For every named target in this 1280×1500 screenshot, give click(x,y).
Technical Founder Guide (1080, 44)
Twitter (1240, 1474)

━━━

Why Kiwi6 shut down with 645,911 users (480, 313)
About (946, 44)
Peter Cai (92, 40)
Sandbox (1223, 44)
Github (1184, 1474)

━━━

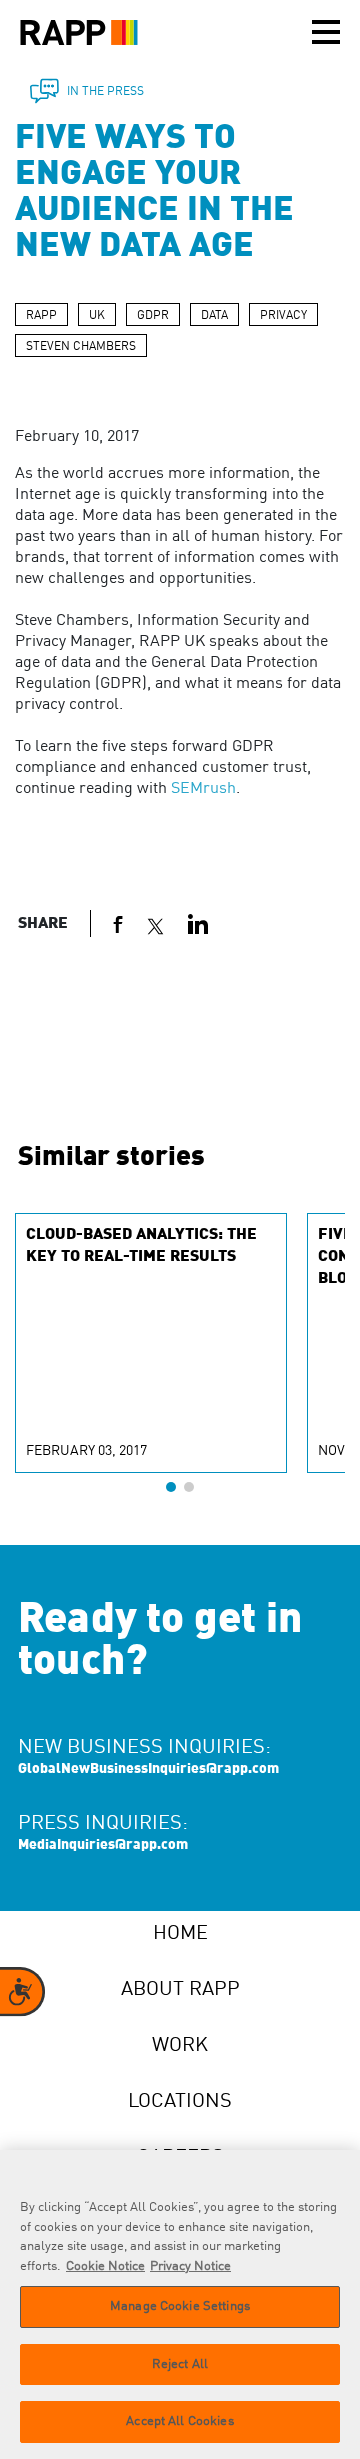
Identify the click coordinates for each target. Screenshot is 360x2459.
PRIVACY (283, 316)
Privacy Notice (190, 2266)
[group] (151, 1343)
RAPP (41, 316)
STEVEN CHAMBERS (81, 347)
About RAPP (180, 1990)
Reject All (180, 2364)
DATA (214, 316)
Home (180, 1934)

━━━

INSTRUCTIONS FOR THE TASK ▸
Check every line above for the string "click", and copy the ones that have it.

OUTPUT FOR THIS EXERCISE ▸
For every named target in this 1280×1500 screenshot, give click(x,y).
Identify the click coordinates for each target. Screenshot is 360x2459.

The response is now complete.